About time complexity of algorithm

With the edited code (+= instead of =), I'll conjecture that the asymptotic time complexity of this code (assuming that log() and other elementary operations take constant time) is Θ(n / log n).

It's easy to show that the loop takes at least n / log(n+5) = n / (log n × log 5) iterations to complete, since it's counting up to n, and each iteration increments the counter by an amount strictly less than log(n+5). Thus, the asymptotic time complexity is at least Ω(n / log n).

Showing that it's also O(n / log n), and thus Θ(n / log n), seems a bit trickier. Basically, my argument is that, for sufficiently large n, incrementing the counter j from exp(k) up to exp(k+1) takes on the order of C × exp(k) / k iterations (for a constant C ≈ (1 − exp(−1)) / 5, if I'm not mistaken). Letting h = ceil(log(n)), incrementing the counter from 1 to n thus takes at most

        T = C × ( exp(h) / h + exp(h−1) / (h−1) + exp(h−2) / (h−2) + … + exp(1) / 1 )
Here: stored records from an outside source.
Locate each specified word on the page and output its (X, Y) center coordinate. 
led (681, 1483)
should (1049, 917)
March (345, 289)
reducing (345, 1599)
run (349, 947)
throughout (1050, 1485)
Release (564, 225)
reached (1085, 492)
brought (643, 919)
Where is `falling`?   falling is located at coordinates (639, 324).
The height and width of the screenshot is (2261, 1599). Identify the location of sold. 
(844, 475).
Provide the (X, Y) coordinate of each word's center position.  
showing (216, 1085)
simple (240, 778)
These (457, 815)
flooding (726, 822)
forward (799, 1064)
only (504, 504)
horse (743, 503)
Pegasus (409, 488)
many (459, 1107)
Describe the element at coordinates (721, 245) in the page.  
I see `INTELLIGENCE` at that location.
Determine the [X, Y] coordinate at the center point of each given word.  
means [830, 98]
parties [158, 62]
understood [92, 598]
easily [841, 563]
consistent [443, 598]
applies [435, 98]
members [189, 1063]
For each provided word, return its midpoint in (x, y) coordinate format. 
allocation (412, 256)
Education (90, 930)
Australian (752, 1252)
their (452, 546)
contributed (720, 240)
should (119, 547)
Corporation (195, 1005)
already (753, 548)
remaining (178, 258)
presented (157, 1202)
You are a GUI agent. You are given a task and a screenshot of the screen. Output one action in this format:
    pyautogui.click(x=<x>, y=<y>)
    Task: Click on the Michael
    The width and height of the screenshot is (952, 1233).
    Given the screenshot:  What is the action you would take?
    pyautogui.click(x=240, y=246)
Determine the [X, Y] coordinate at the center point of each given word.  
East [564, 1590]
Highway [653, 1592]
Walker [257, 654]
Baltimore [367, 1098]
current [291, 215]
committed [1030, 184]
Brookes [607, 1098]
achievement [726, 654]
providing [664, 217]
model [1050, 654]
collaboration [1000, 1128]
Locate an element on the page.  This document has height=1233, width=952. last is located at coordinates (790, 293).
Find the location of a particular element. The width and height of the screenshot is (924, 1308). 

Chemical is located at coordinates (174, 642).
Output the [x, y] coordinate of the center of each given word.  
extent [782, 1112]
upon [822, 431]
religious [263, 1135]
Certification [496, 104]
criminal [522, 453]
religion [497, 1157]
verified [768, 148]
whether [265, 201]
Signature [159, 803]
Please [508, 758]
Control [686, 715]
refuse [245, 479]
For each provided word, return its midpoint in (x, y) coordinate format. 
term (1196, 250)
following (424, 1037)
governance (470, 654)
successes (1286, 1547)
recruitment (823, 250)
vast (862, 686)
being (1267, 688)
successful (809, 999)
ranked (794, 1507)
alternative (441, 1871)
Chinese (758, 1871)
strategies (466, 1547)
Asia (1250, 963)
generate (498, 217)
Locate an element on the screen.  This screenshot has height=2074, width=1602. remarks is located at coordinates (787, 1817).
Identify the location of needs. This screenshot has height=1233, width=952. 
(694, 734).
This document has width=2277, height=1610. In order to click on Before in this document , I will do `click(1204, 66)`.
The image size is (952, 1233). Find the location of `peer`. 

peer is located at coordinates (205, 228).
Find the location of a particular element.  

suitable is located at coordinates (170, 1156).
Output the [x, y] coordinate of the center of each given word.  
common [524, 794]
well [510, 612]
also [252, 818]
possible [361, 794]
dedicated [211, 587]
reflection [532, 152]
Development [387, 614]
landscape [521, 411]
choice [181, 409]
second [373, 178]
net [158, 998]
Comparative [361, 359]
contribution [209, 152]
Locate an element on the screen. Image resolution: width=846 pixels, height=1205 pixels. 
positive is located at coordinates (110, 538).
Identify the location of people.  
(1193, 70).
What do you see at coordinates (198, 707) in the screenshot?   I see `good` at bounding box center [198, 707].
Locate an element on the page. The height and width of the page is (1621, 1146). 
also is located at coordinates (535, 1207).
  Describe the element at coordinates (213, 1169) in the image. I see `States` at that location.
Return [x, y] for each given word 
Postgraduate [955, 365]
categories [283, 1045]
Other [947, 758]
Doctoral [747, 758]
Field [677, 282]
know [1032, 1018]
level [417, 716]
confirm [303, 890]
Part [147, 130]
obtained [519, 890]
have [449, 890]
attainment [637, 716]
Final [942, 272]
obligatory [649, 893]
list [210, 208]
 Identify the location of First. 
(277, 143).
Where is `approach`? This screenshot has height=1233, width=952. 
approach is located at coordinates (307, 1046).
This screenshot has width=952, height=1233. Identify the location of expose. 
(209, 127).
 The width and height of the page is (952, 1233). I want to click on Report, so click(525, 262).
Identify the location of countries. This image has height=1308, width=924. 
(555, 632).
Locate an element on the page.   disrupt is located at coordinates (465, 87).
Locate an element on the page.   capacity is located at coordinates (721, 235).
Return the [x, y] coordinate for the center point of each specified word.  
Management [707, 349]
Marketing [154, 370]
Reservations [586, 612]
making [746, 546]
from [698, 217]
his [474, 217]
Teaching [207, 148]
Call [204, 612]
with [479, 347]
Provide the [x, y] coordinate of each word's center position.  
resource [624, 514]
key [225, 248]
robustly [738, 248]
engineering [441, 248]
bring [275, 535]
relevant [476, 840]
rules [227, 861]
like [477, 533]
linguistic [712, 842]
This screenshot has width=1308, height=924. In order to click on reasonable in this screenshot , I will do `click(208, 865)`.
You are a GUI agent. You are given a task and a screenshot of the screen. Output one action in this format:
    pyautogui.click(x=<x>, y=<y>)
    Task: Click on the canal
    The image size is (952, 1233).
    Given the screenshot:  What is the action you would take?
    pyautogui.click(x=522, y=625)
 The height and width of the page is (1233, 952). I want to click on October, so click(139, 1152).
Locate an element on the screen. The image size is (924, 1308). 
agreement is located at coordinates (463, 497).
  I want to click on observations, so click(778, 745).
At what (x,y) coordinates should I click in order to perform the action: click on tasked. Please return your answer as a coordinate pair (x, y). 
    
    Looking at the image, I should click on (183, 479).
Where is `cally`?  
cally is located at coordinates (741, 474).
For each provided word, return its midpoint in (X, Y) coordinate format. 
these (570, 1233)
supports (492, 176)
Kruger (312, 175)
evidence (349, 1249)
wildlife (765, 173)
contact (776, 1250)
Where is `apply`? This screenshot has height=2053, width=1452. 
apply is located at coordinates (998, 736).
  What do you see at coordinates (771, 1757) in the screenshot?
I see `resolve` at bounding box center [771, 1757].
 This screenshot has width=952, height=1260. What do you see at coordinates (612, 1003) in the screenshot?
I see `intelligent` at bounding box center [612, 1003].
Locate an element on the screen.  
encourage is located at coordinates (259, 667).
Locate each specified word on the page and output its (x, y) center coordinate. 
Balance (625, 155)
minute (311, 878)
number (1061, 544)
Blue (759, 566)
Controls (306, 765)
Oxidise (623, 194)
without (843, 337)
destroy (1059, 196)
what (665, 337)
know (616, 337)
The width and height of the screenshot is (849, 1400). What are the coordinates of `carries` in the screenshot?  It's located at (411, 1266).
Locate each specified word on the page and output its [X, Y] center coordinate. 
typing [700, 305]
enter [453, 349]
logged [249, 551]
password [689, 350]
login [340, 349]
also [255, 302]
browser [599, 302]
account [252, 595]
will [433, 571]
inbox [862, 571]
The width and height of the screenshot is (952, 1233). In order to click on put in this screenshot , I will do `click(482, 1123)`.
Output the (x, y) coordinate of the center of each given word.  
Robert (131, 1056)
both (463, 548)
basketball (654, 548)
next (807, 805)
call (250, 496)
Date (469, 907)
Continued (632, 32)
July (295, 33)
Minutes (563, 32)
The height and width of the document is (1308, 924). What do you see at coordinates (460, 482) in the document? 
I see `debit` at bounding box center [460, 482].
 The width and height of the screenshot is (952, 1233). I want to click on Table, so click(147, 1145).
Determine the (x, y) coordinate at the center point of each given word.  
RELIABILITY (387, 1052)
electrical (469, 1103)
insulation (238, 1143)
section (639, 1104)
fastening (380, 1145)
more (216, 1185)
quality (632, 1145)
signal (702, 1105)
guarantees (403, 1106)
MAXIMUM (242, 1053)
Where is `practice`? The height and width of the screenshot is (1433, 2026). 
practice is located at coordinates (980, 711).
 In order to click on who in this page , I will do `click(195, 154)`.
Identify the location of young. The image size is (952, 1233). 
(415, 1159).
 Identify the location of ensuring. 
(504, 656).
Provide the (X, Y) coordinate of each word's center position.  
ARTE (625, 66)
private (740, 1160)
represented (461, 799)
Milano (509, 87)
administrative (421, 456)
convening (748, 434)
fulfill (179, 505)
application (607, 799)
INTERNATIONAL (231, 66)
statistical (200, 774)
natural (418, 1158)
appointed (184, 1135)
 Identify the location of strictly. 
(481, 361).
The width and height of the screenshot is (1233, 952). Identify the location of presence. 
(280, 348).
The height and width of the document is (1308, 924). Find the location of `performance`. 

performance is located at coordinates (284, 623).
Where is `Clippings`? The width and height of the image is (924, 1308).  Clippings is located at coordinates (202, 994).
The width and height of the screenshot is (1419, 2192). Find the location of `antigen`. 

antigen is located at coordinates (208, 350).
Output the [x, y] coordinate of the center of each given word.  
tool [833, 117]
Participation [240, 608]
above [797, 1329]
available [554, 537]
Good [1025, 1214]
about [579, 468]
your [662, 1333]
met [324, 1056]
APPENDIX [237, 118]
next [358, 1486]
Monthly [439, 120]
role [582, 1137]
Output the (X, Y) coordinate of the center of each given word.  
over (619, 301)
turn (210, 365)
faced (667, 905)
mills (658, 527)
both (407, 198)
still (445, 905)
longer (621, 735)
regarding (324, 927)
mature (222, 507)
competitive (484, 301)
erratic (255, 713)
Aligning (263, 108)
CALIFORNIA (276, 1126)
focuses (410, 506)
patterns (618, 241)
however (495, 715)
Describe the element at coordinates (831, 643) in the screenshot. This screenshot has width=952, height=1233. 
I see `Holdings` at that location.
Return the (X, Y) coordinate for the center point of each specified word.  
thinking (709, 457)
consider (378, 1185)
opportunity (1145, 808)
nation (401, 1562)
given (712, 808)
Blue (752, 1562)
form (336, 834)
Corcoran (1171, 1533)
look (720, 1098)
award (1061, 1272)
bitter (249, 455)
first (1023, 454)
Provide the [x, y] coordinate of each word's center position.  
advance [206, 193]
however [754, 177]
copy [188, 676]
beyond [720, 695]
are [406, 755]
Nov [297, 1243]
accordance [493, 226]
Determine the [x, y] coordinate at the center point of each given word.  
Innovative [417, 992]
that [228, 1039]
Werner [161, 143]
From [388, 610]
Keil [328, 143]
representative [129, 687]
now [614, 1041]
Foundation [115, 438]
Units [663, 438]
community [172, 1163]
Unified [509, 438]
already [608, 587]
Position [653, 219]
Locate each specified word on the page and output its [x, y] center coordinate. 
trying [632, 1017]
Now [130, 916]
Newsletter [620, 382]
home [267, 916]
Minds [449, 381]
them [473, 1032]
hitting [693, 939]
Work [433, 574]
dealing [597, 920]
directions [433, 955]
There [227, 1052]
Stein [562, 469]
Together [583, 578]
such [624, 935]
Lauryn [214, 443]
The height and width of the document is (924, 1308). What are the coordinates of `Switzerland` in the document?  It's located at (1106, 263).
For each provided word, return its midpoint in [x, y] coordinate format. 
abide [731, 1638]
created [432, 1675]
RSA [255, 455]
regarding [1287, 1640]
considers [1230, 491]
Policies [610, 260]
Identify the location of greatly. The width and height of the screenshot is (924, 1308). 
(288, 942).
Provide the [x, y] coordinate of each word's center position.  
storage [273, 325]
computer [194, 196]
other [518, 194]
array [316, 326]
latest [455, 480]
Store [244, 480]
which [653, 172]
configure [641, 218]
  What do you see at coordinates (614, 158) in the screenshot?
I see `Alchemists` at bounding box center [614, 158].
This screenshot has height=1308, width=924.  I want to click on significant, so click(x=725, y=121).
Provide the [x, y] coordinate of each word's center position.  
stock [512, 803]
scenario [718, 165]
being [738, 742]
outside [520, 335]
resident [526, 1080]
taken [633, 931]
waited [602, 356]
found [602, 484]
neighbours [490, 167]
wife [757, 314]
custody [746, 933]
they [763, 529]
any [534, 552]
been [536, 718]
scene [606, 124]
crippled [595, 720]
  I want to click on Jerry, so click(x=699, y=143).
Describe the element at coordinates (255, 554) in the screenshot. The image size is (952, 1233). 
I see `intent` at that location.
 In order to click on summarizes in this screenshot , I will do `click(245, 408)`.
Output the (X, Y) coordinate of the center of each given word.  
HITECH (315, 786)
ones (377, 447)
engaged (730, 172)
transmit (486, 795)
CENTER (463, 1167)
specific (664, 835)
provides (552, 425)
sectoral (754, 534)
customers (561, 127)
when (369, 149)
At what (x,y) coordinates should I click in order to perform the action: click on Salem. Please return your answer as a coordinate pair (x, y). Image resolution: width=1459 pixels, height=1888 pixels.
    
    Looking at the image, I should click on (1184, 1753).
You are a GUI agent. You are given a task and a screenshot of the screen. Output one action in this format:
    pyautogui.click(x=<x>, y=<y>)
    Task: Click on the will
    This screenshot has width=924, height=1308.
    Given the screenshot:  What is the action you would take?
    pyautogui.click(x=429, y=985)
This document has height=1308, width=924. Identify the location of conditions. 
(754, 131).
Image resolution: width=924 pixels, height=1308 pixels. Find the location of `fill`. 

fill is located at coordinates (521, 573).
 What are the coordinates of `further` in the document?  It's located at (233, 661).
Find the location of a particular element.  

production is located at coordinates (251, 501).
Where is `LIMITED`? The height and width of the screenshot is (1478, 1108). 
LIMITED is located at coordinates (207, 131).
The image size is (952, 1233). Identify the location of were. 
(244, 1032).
iterations. For large n (and thus h), the leading exp(h) / h term should dominate the rest, such that T ≤ C₂ × exp(h) / h for some constant C₂, and thus the loop should run in O(exp(h) / h) = O(n / log n) time.

That said, I admit that this is just a proof sketch, and there might be gaps or errors in my argument. In particular, I have not actually determined an upper bound for the constant(?) C₂. (C₂ = C × h would obviously satisfy the inequality, but would only yield an O(n) upper bound on the runtime; C₂ = C / (1 − exp(−1)) would give the desired bound, but is obviously too low.) Thus, I cannot completely rule out the possibility that the actual time complexity might be (very slightly) higher.